(Records from a data collection)
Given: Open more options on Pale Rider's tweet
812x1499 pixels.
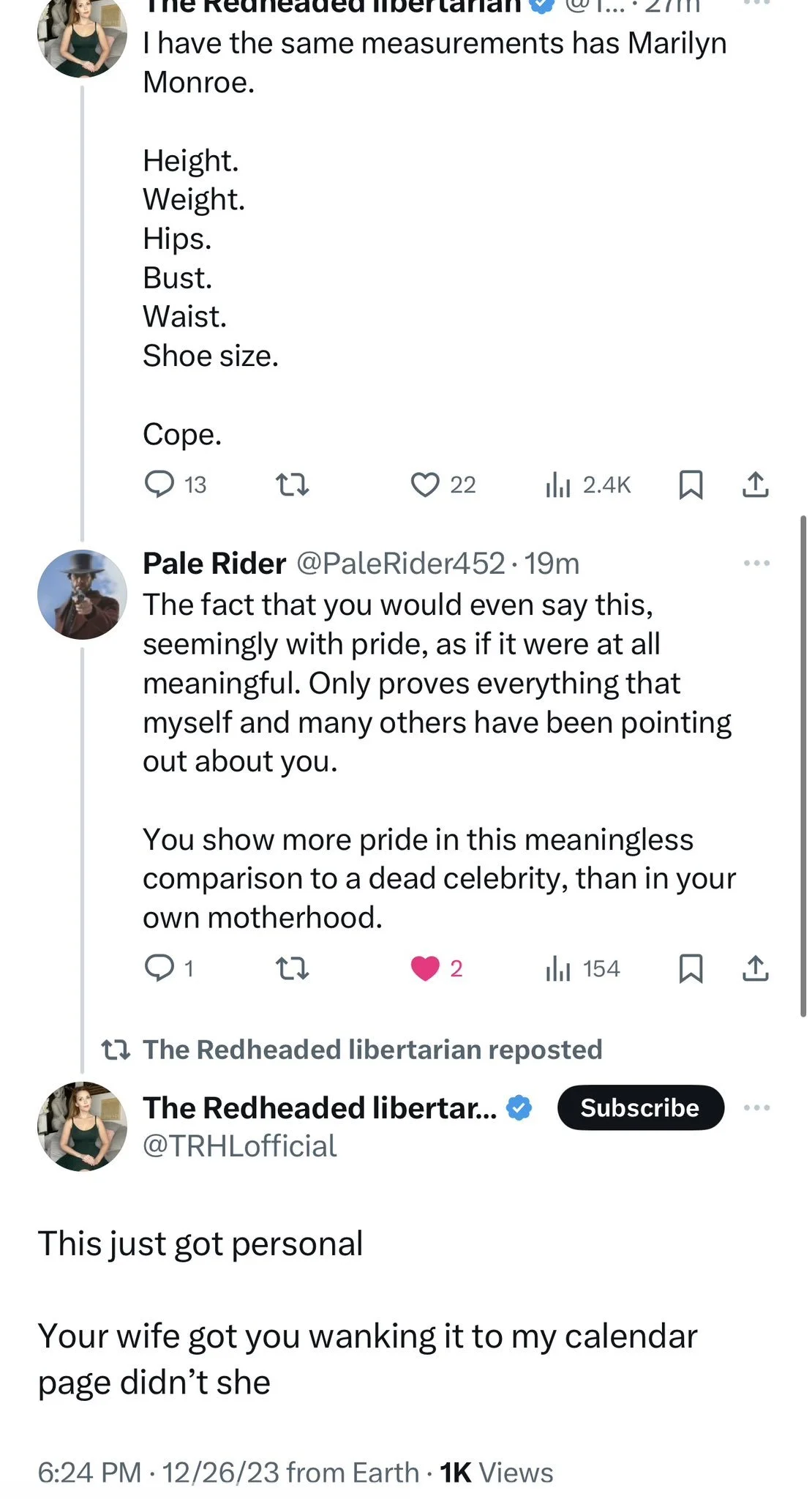Looking at the screenshot, I should click(x=756, y=564).
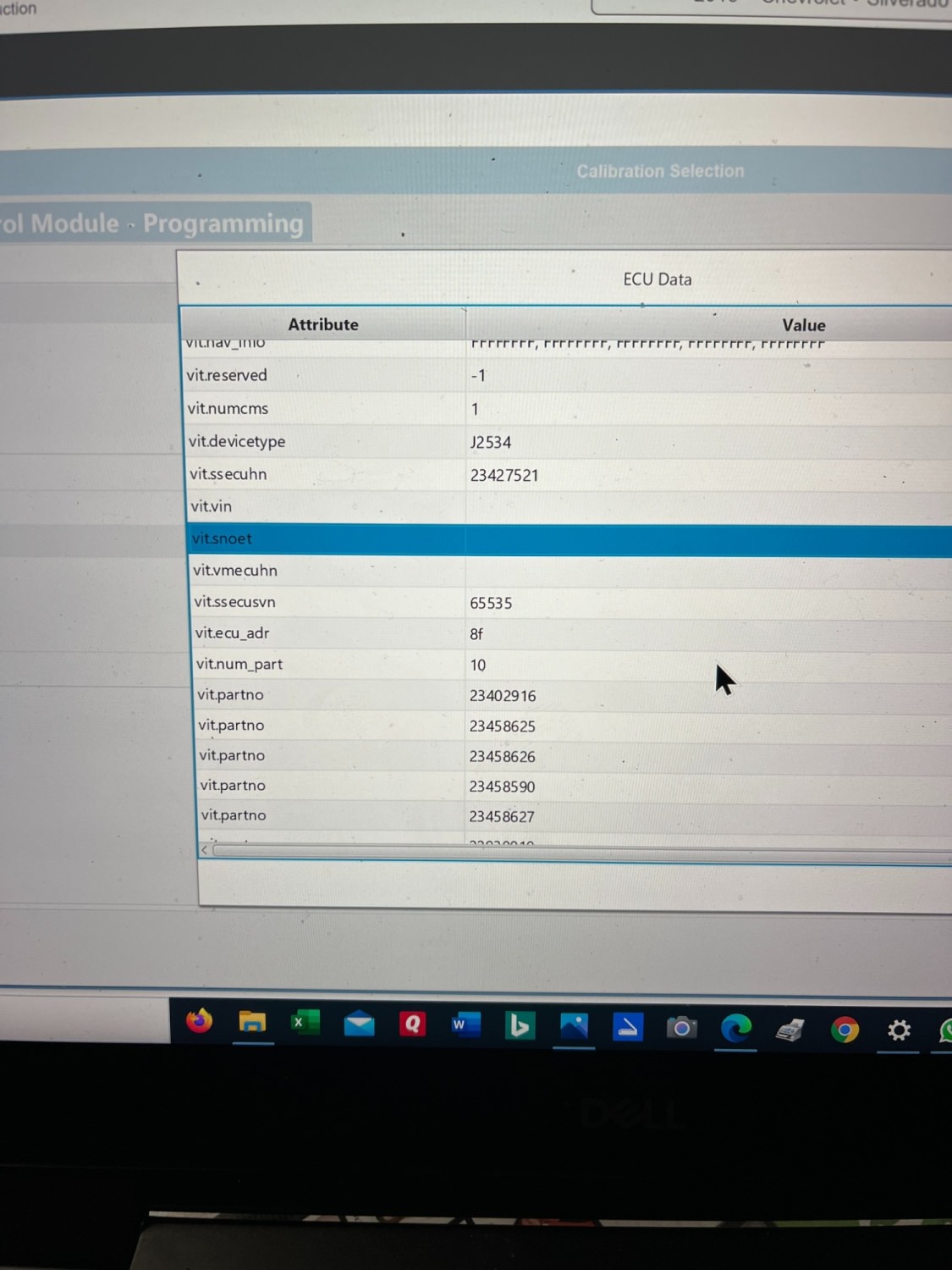
Task: Open the Photos app icon
Action: (x=574, y=1026)
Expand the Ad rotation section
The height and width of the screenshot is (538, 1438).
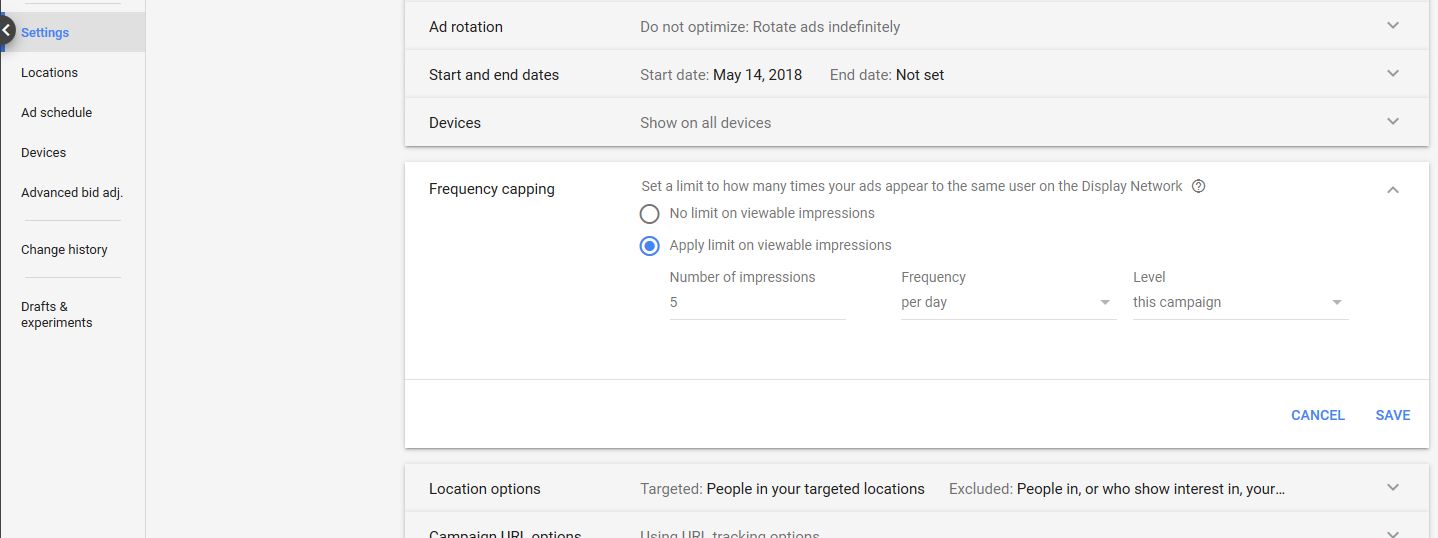[1393, 26]
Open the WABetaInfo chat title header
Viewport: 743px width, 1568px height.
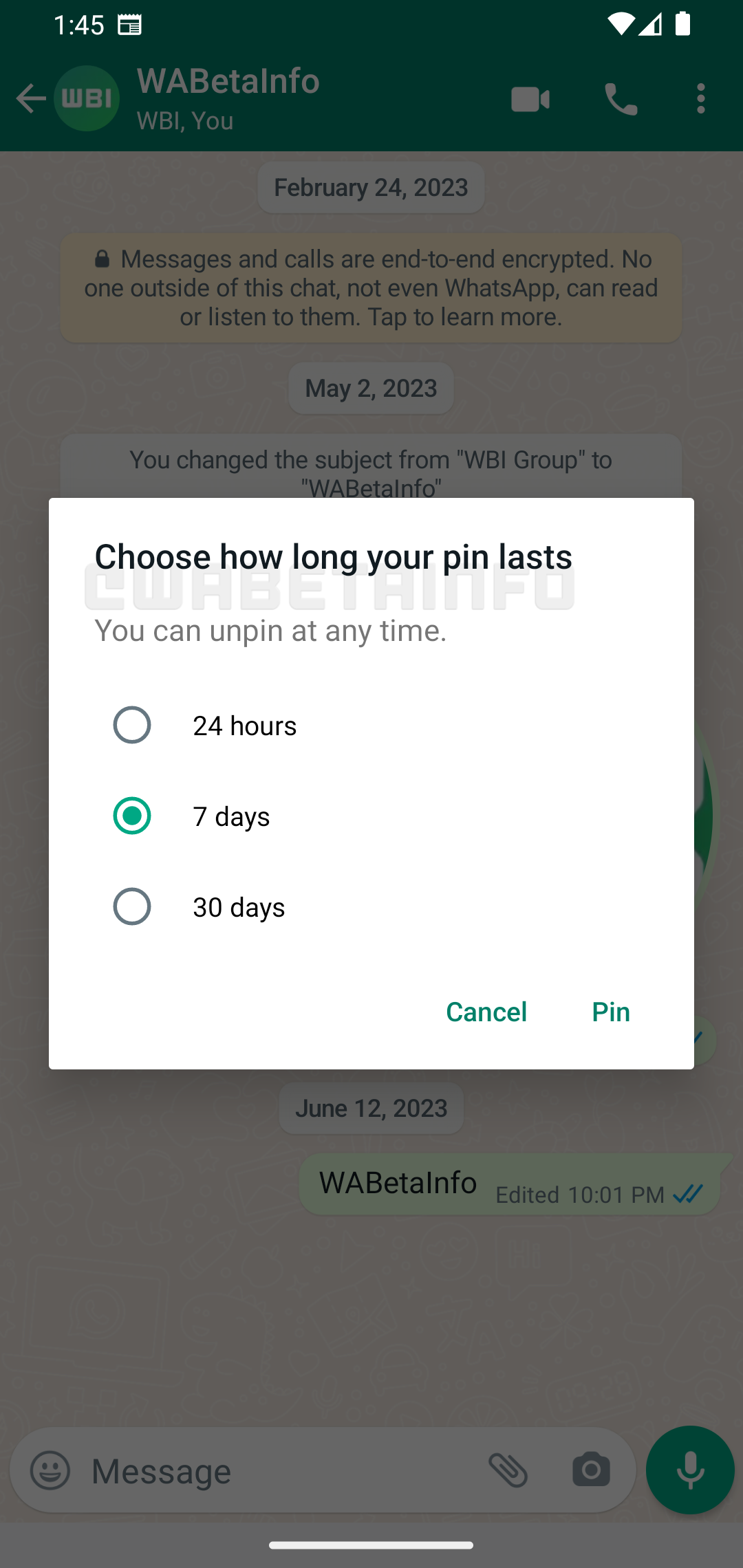[x=228, y=81]
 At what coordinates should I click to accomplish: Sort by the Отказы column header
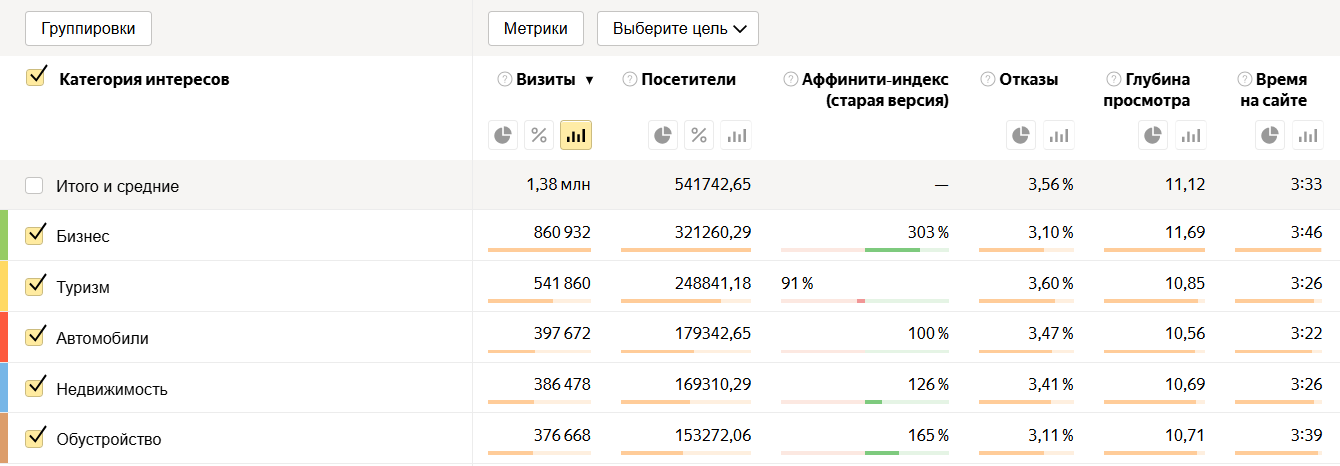1028,80
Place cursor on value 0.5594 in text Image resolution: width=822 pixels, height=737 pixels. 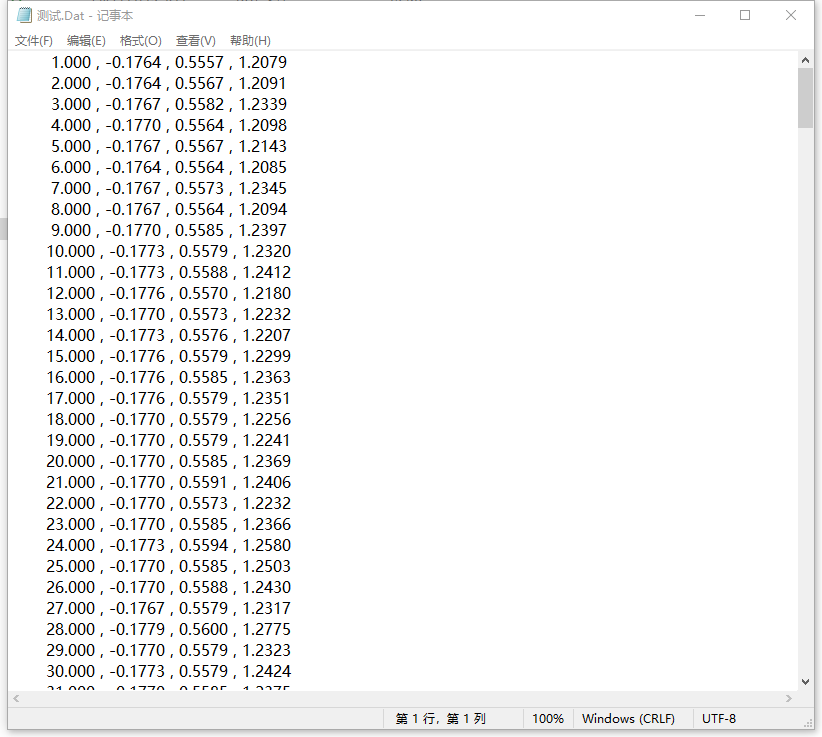point(203,545)
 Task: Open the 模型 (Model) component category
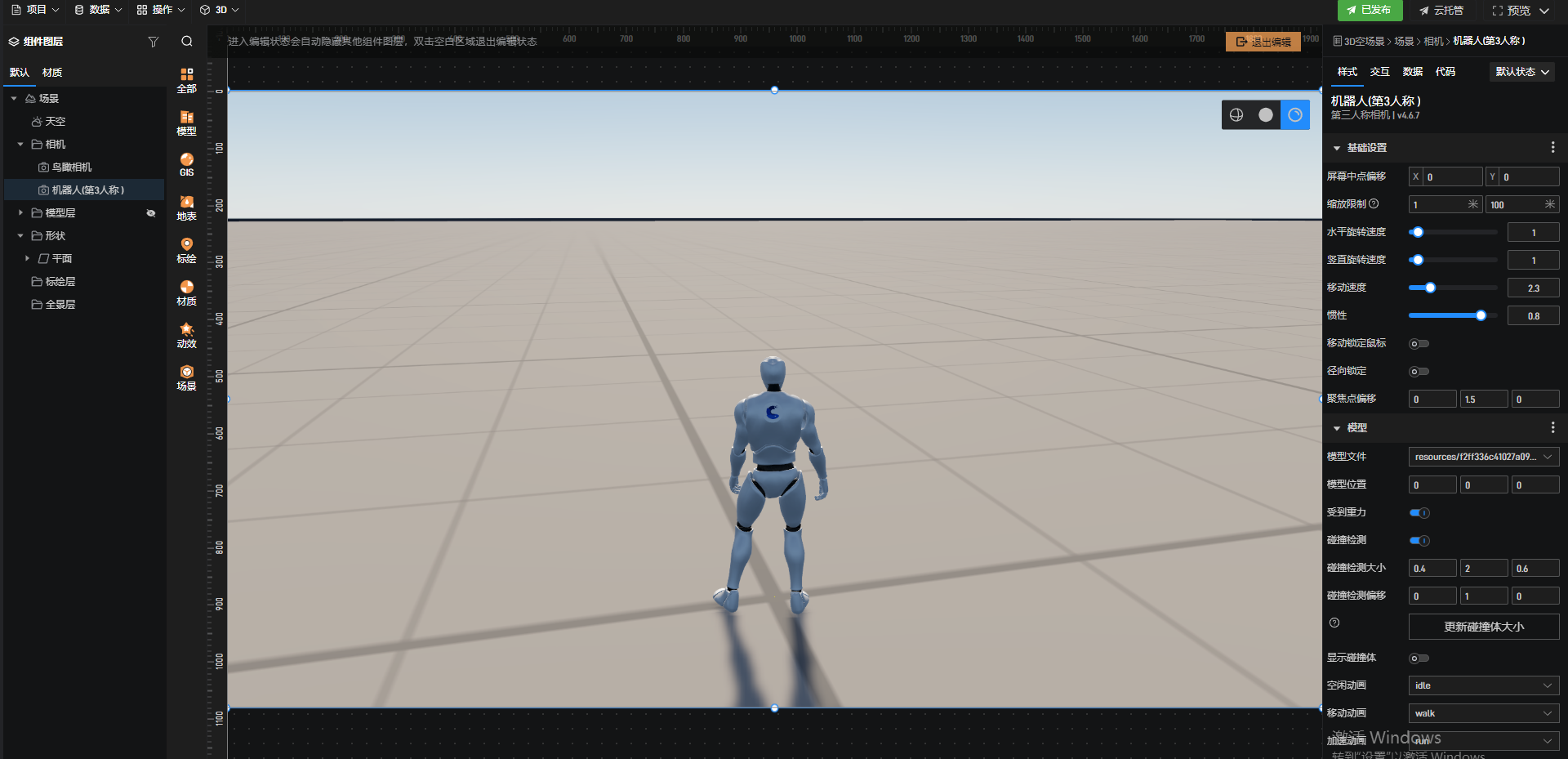[186, 123]
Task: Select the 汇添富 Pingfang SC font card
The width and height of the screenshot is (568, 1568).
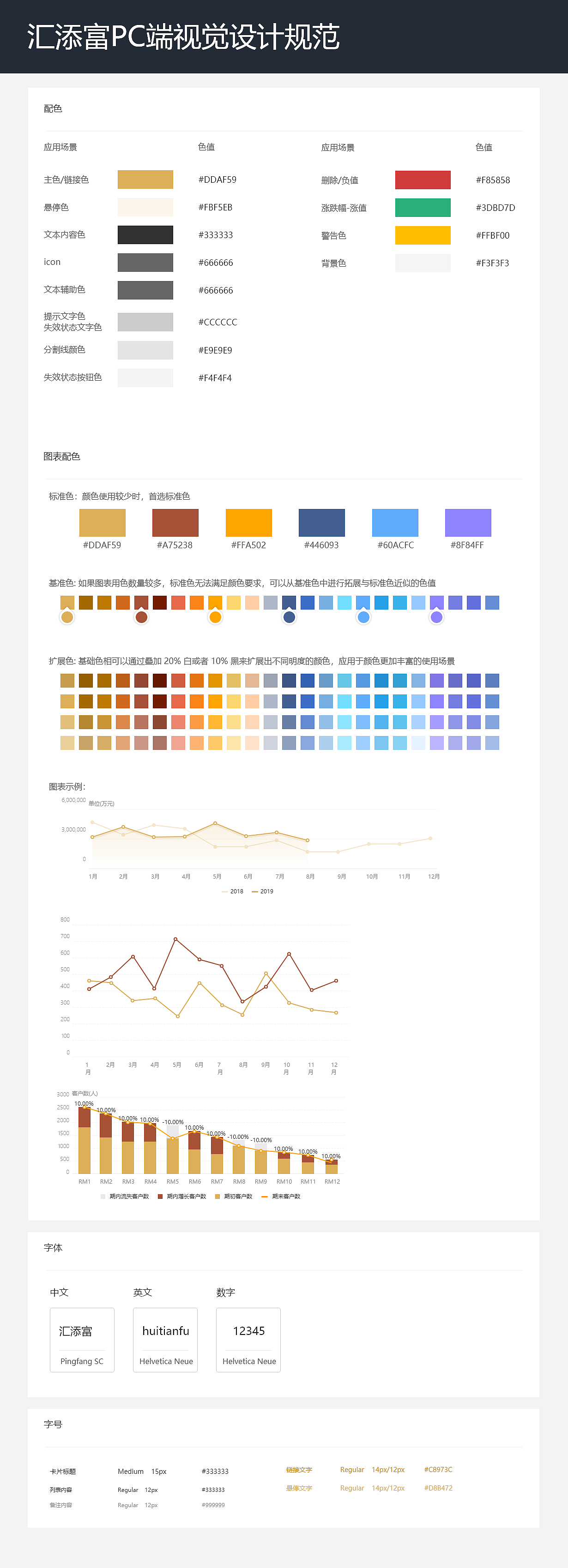Action: 82,1340
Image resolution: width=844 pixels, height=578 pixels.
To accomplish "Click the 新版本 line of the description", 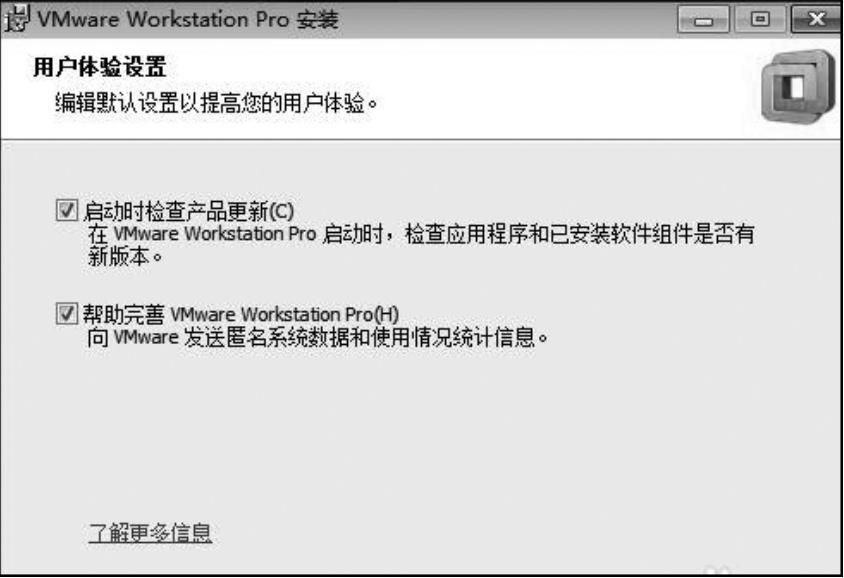I will (x=125, y=257).
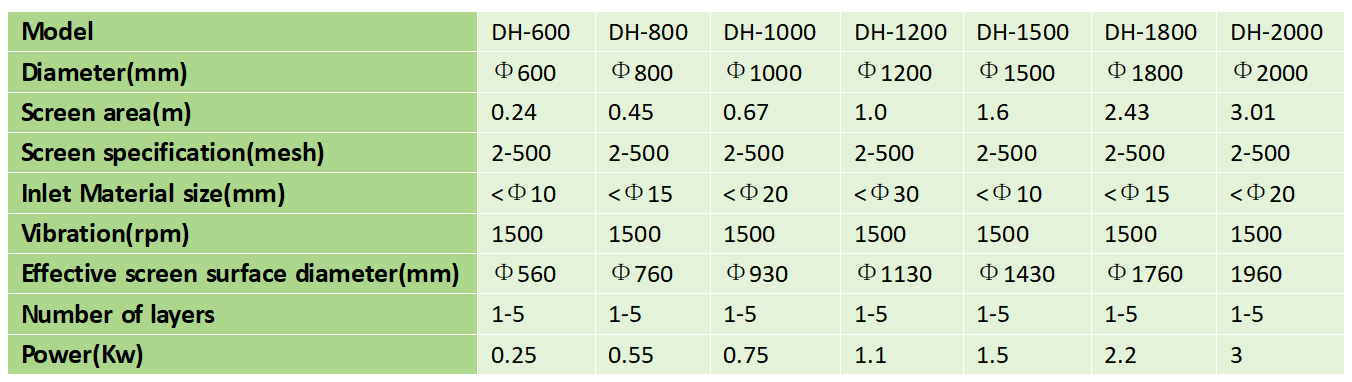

* WORK TASK: Print, with pictures removed, exactly the lines of the records above from the top through the line containing "Open the WABetaInfo chat title header".

* YOUR RESPONSE:
Given: Open more options on Pale Rider's tweet
812x1499 pixels.
Looking at the screenshot, I should click(x=756, y=564).
Task: Open the Photos app icon
Action: (x=574, y=1026)
Expand the Ad rotation section
The height and width of the screenshot is (538, 1438).
[1393, 26]
Open the WABetaInfo chat title header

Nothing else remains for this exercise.